Golf shoes and bag on the garage floor.

Best Sales Practices: Finding Common Ground

Every professional painting contractor has his or her own methods for winning the job and closing the sale. For Terry Begue, owner of Begue Painting of Hartville, Ohio, finding common ground with prospective customers is key.

Look before you quote

Keep your eyes open when you arrive for your first estimate, Begue says.

“If the garage door is open, I look inside for golf clubs or kids’ toys or a croquet set, and it gives me a little clue,” Begue says. “When I go into the house, I look for pictures on the wall for family or a workout area.

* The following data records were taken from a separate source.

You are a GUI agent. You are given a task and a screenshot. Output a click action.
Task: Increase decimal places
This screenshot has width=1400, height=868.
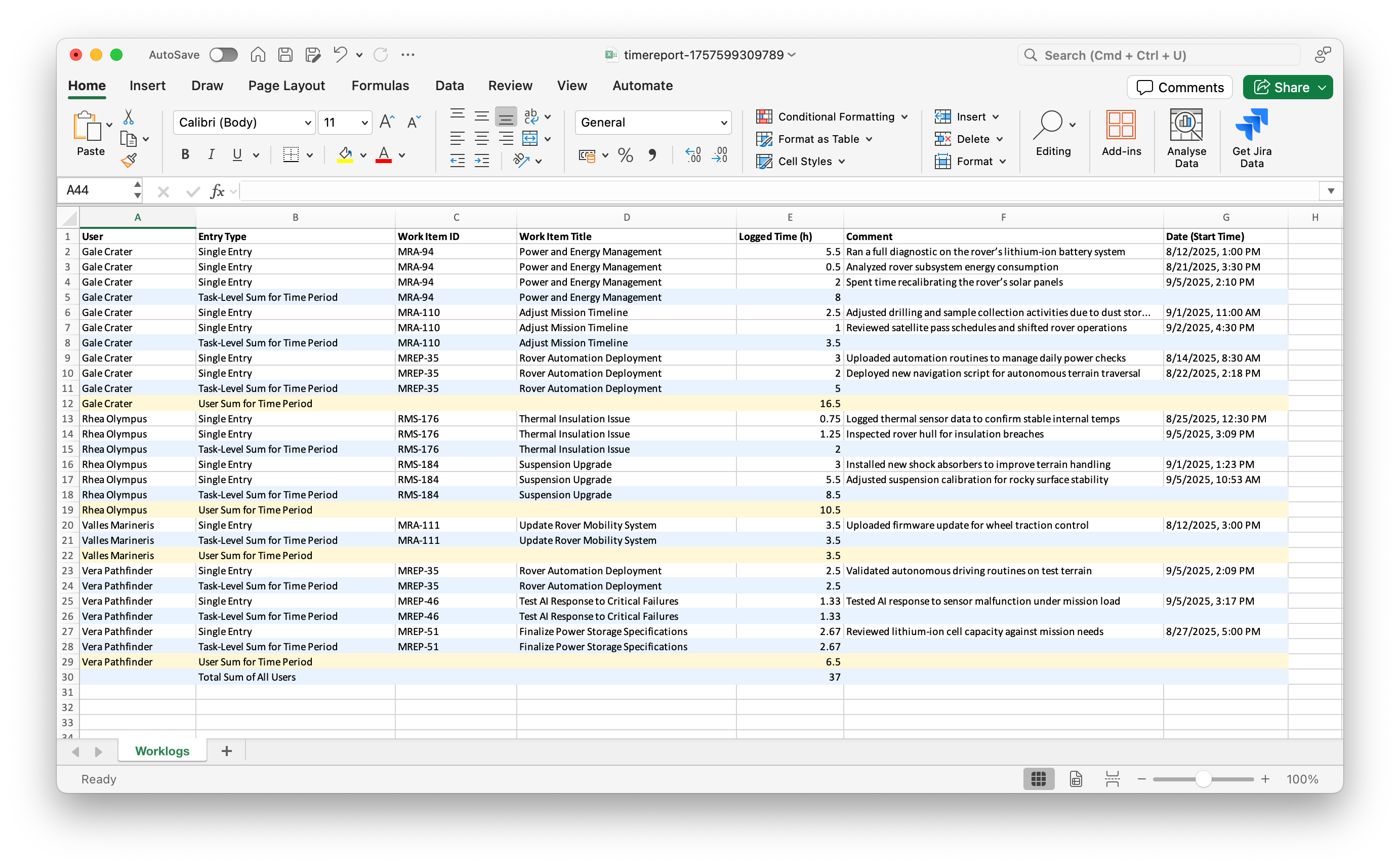coord(692,155)
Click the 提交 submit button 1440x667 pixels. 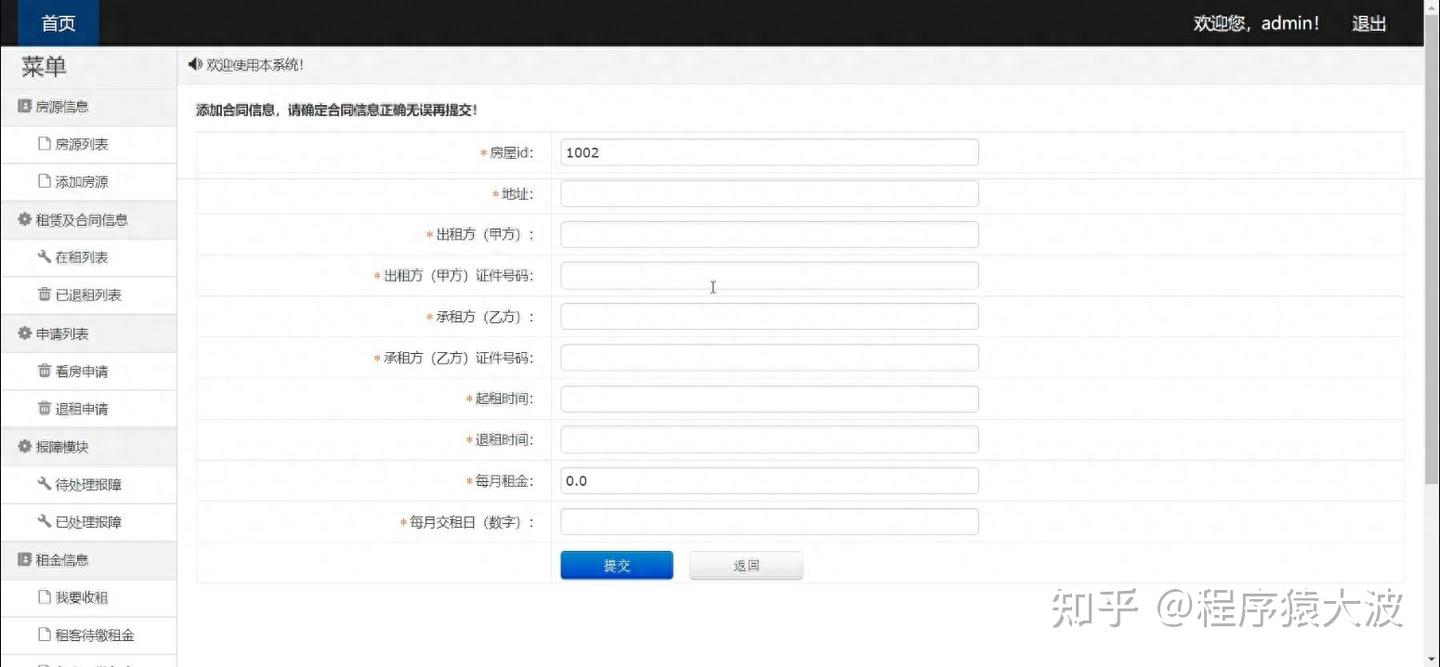tap(616, 564)
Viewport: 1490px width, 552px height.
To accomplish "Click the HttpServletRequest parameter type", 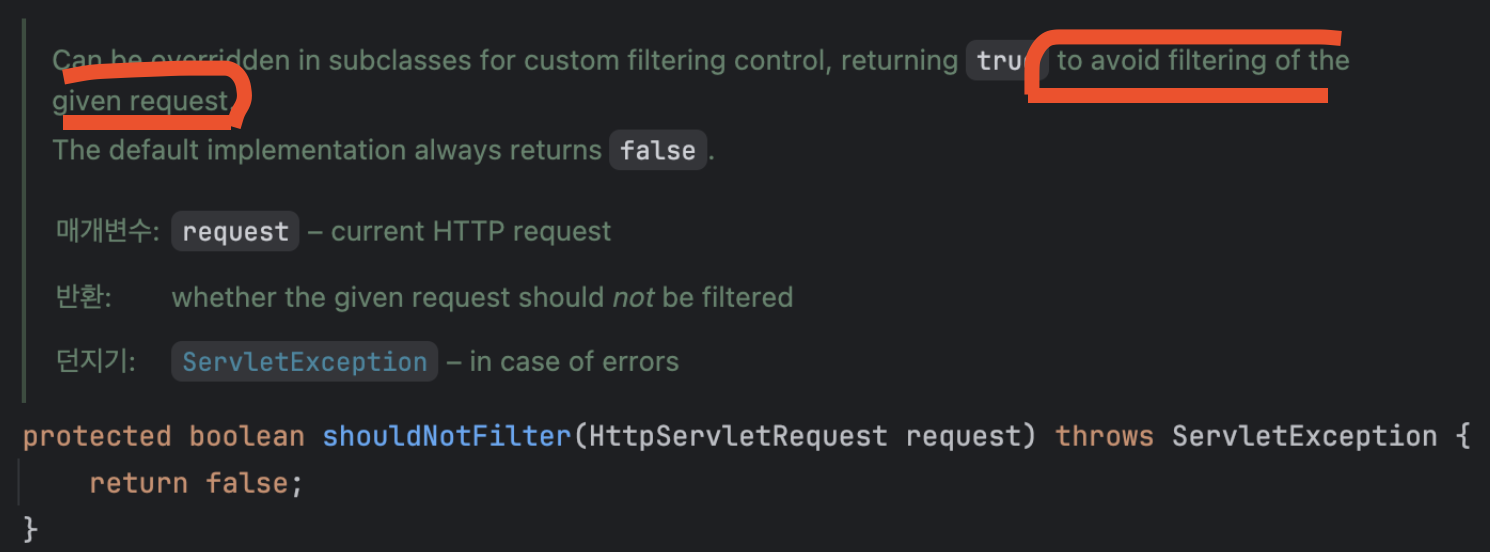I will coord(738,437).
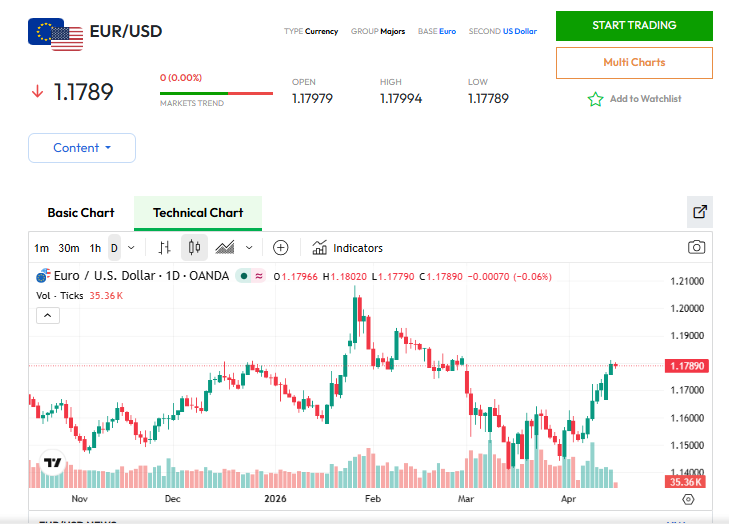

I find out what’s important to them, and I make sure that they know that’s important to me.”

Making the connection

There are many ways to make a connection, Begue says.

“If they have a swing set in the backyard, I love talking a little bit about my kids,” he says. “If they have a workout room, I like to let them know I wish I had more time to work out.”

“It’s showing them that you’re like them,” he adds. “You’re not some shyster trying to bilk them out of the kids’ college fund, you’re just a regular guy or a regular gal providing a needed service.”

Bottom line: Be like your customers

If you happen to be from the same town, that can also be used to make a connection.

“A lot of times that gets me hired alone, just the fact that we live in the same area or the same neighborhood,” Begue says. “Finding common ground is powerful because people tend to want to work around people that are more like them.”